- Relator(a)
- Ministro Reynaldo Soares da Fonseca
- Órgão julgador
- Quinta Turma
- Data do julgamento
- 01/09/2015
- Data de publicação
- 08/09/2015
STJ – Acórdão, Rel. Ministro Reynaldo Soares da Fonseca, Quinta Turma, j. 01/09/2015, p. 08/09/2015
RECURSO ORDINÁRIO EM HABEAS CORPUS. TRÁFICO DE DROGAS. PRISÃO PREVENTIVA. FUNDAMENTAÇÃO. CIRCUNSTÂNCIAS CONCRETAS. GRANDE QUANTIDADE DE DROGA. REITERAÇÃO DELITIVA. AUSÊNCIA DE CONSTRANGIMENTO ILEGAL. RECURSO DESPROVIDO. 1. A privação antecipada da liberdade do cidadão acusado de crime reveste-se de caráter excepcional em nosso ordenamento jurídico, e a medida deve estar embasada em decisão judicial fundamentada (art. 93, IX, da CF), que demonstre a existência da prova da materialidade do crime e a presença de indícios suficientes da autoria, bem como a ocorrência de um ou mais pressupostos do artigo 312 do Código de Processo Penal.
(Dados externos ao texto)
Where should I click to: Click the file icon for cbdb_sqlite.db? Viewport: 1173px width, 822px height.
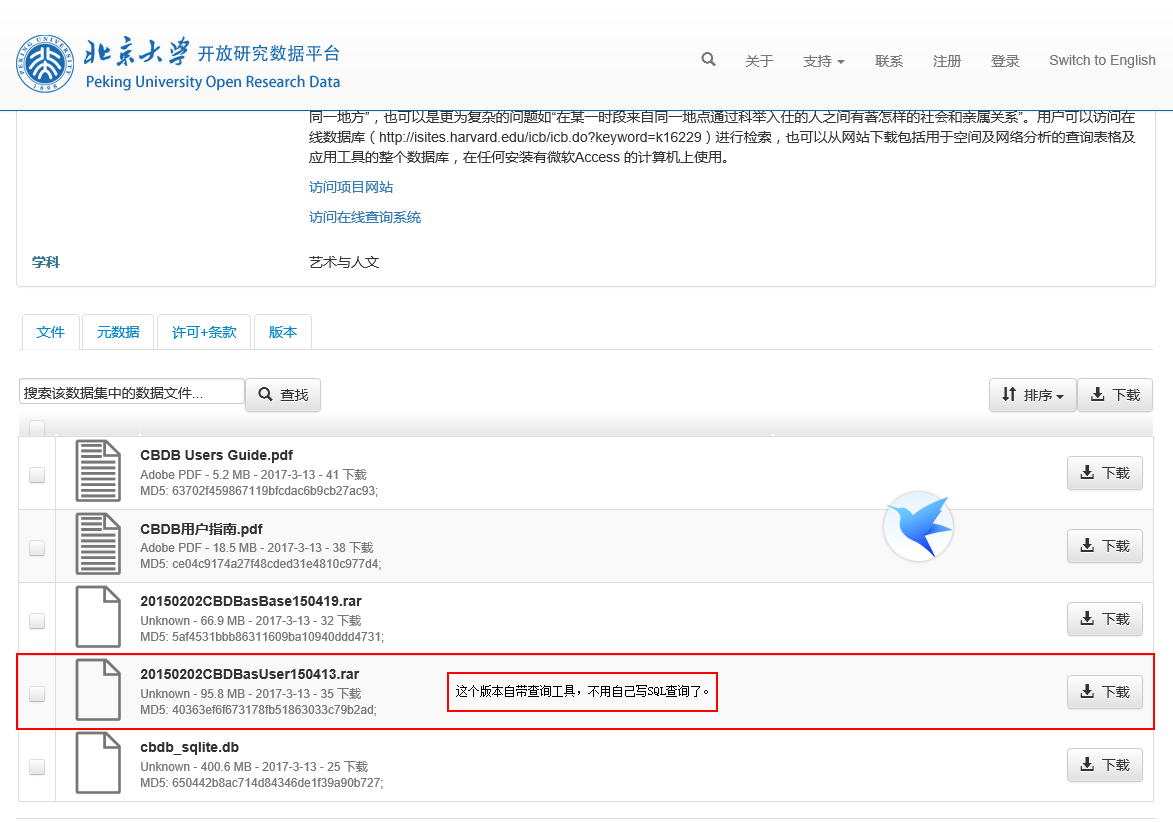pyautogui.click(x=97, y=763)
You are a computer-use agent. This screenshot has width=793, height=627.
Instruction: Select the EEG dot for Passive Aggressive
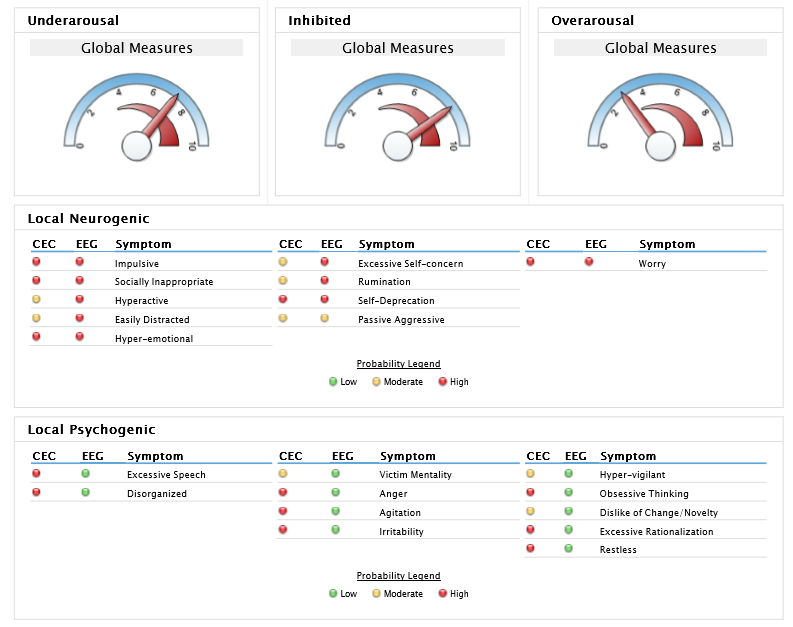pos(325,318)
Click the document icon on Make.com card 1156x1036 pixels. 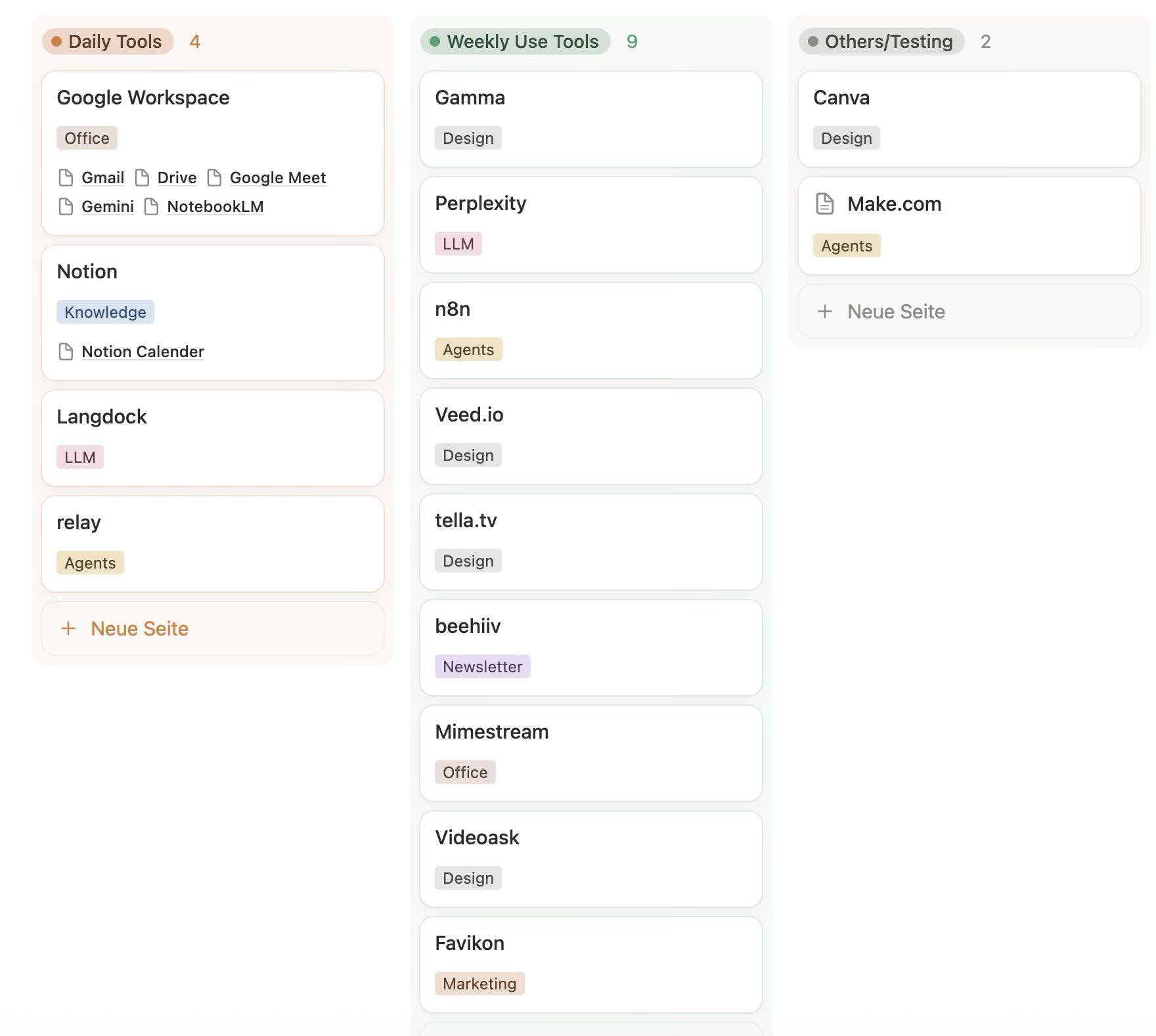(825, 204)

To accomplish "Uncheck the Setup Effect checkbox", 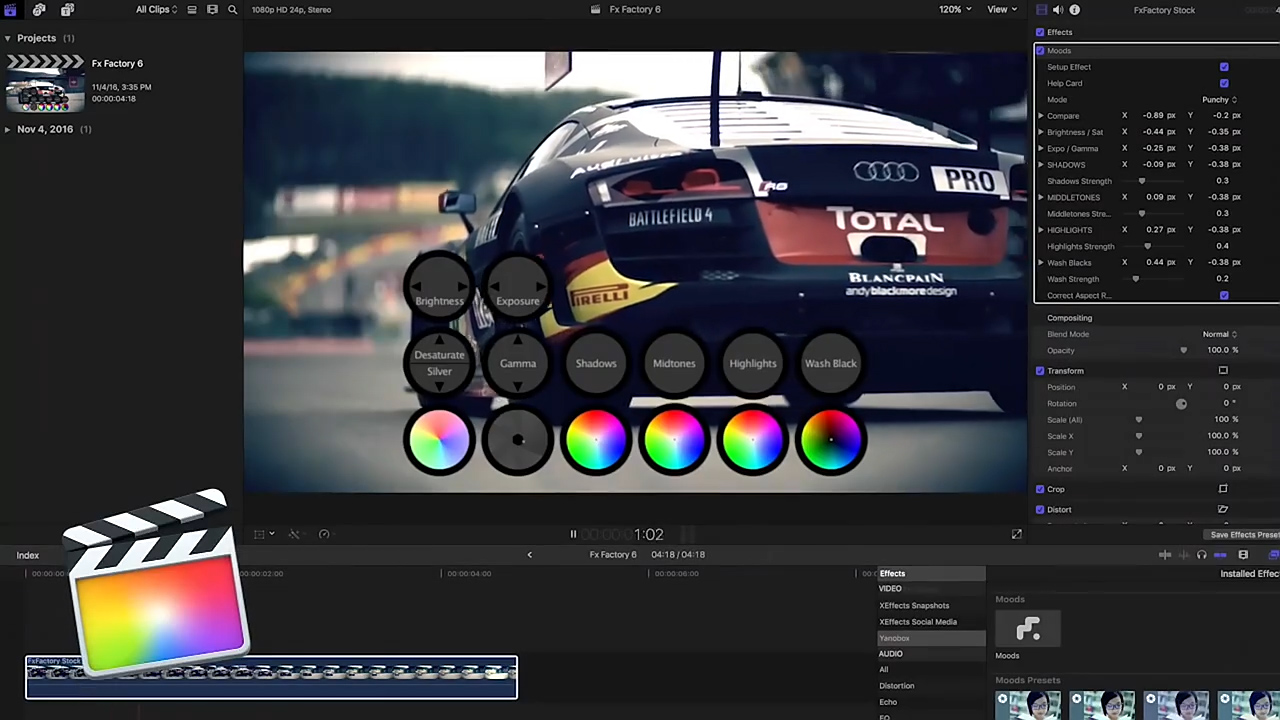I will (x=1224, y=67).
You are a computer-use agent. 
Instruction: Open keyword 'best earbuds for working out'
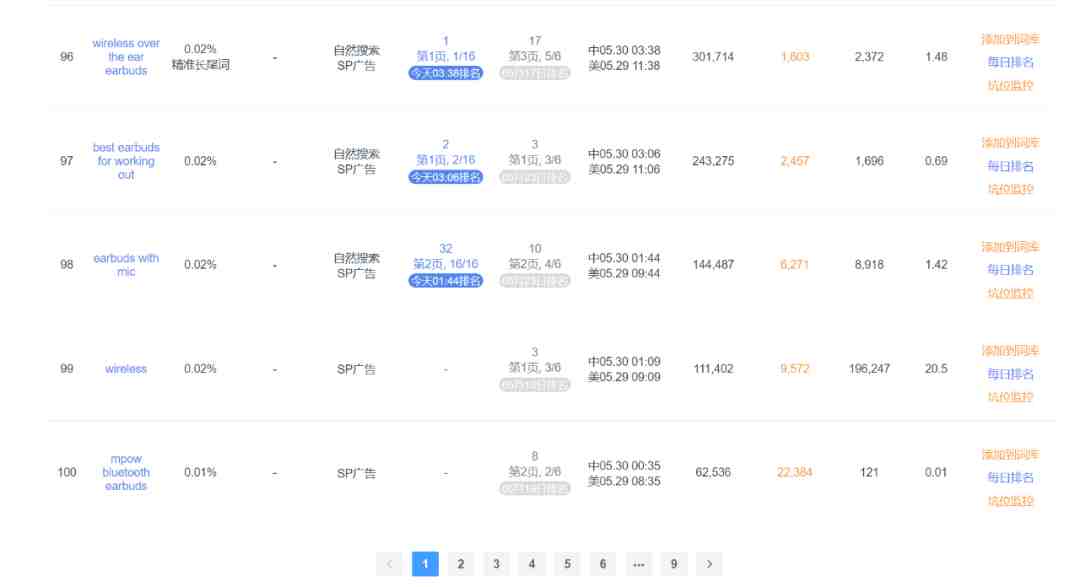(x=126, y=161)
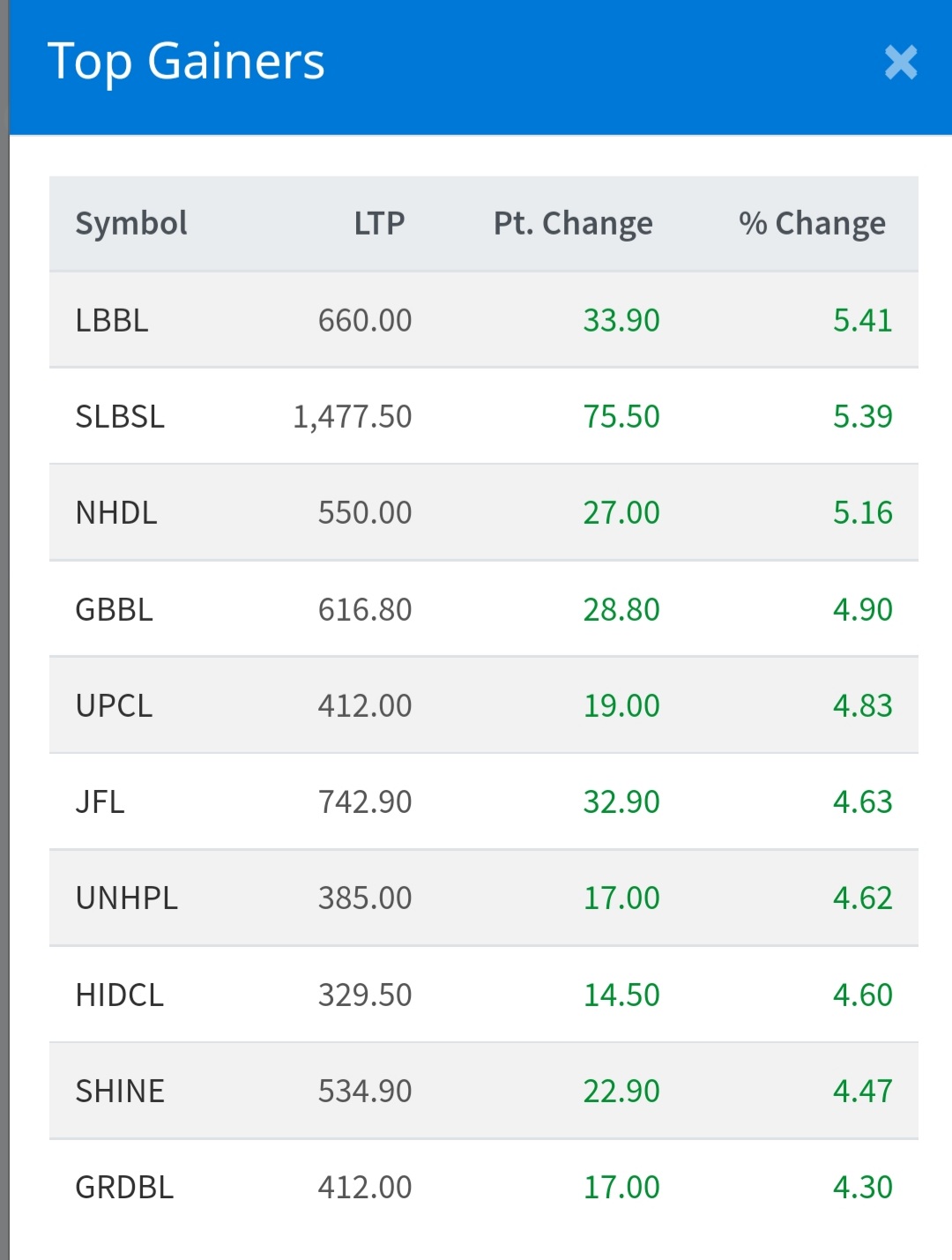Sort by % Change column header

812,224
Exige-se, ainda, na linha perfilhada pela jurisprudência dominante deste Superior Tribunal de Justiça e do Supremo Tribunal Federal, que a decisão esteja pautada em motivação concreta, vedadas considerações abstratas sobre a gravidade do crime. 2. No caso em análise, as decisões precedentes demonstraram a necessidade da medida extrema em razão da periculosidade do paciente, ressaltando dados extraídos dos autos, notadamente a expressiva quantidade de droga - "6 (seis) buchas de substância semelhante à maconha e 58 (cinqüenta e oito) pedras de substância semelhante a crack, totalizando 5,47 g (cinco gramas e quarenta e sete centigramas) de maconha e 14,60 (quatorze gramas e sessenta centigramas) de cocaína" (e-STJ fls. 17/18) -, circunstância que justifica a preservação da prisão preventiva para a garantia da ordem pública. 3. É necessária a manutenção da prisão preventiva em razão da reiteração delitiva, conforme demonstrado na certidão de antecedentes criminais em que aponta a prática de receptação. Assim, a reiteração no cometimento de infrações penais denota maior reprovabilidade na conduta imputada ao paciente, o que constitui fundamento idôneo para o decreto cautelar. 4. Recurso ordinário em habeas corpus desprovido. (RHC n. 62.070/MG, relator Ministro Reynaldo Soares da Fonseca, Quinta Turma, julgado em 1/9/2015, DJe de 8/9/2015.)